Senator Risa Hontiveros and Senator Leila De Lima on Monday separately criticized the "hypocrisy'" of the Duterte administration in lauding the country's re-election to the United Nations Human Rights Council (UNHRC) and  such event.

Hontiveros said that outgoing Foreign Affairs Secretary Alan Peter Cayetano's claim that it shows the international community's confidence in the Duterte administration is "grossly misleading."

"It exposes the government's ignorance of the UN's complex dynamic. Ano ito, lotto, nanalo tayo? The Duterte government cannot claim winning a seat on the UNHRC when all UN member-states agreed to take turns sitting on the council," Hontiveros said.

The Akbayan senator further explained that any form of competition has been eliminated as there were only 18 candidates for the 18 available seats on the council.

Each of the five regions only had the exact number of candidates for the spots to be filled:

  • Africa - 5 spots, 5 candidates (Burkina Faso, Cameroon, Eritrea, Somalia, Togo)
  • Asia-Pacific - 5 spots, 5 candidates (Bahrain, Bangladesh, Fiji, India, Philippines)
  • Eastern Europe - 2 spots, 2 candidates (Bulgaria, Czech Republic)
  • Latin America & Caribbean - 3 spots, 3 candidates (Argentina, Bahamas, Uruguay)
  • Western Europe & other states - 3 spots, 3 candidates (Austria, Denmark, Italy)

"And yet, despite the absence of any competition, 27 countries decided to withhold their votes from the Philippines.
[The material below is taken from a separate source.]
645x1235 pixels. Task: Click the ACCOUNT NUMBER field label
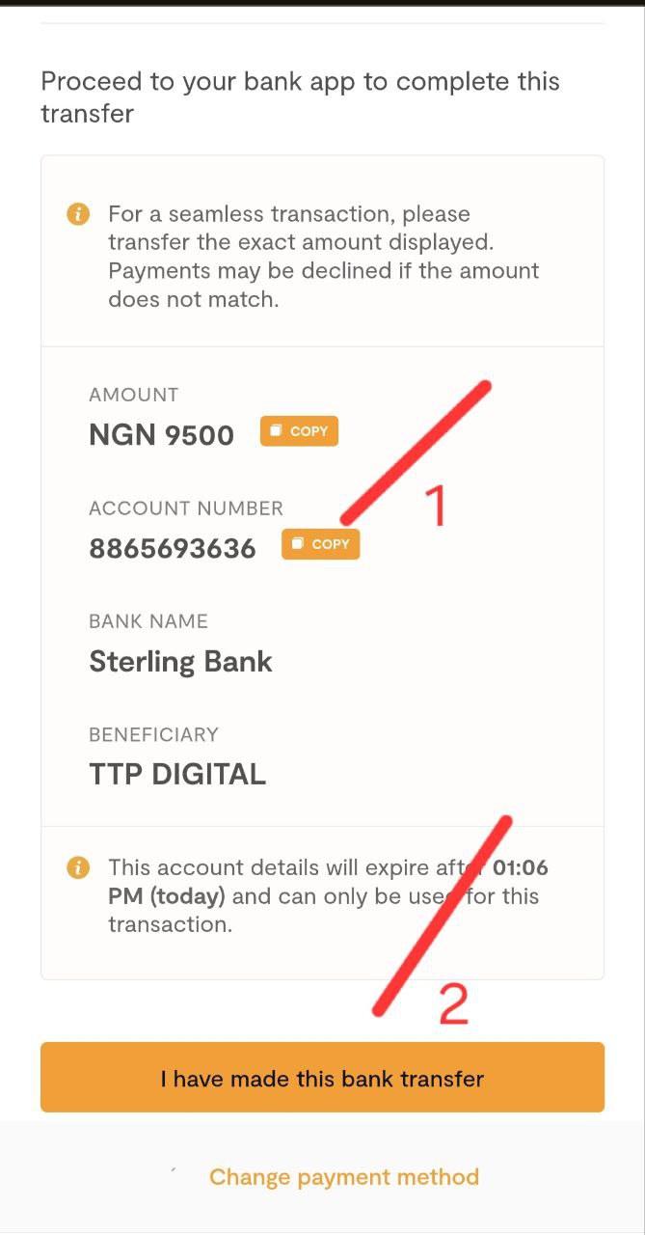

Among the 193 countries in the UN General Assembly, 192 cast their votes. The Philippines got only 165, the lowest in the Asia-Pacific region," she added.

Hontiveros said that this clearly speaks of the negative human rights image that the Philippines has abroad.

In a statement, De Lima also pointed out the lack of competition in the council election.

"If re-election of the Philippines proves anything, it just means Cayetano and his ilk are good in the 'numbers game' and in playing up the dynamics at the UN General Assembly," De Lima said.

"It should not escape us that for the first time in the UNHRC’s history, the five (5) voting regions, including Asia, had only submitted as many candidates as there were seats available, thus removing competition, a move seen by some in the international human rights community as a 'mockery of the electoral exercise',"  she added.

De Lima said that the recent re-election cannot cover up the "deteriorating human rights situation" in the country.

The former justice secretary believes that amid the killings related to the "drug mayhem" in the country, the Philippines does not deserve a seat in the UNHRC.

"A government sitting on a monstrous pile of corpses of more than 22,000 mostly poor Filipinos should have no right preaching human rights and taking part in an important global institution tasked to address situations of gross rights violations across the globe," De Lima said.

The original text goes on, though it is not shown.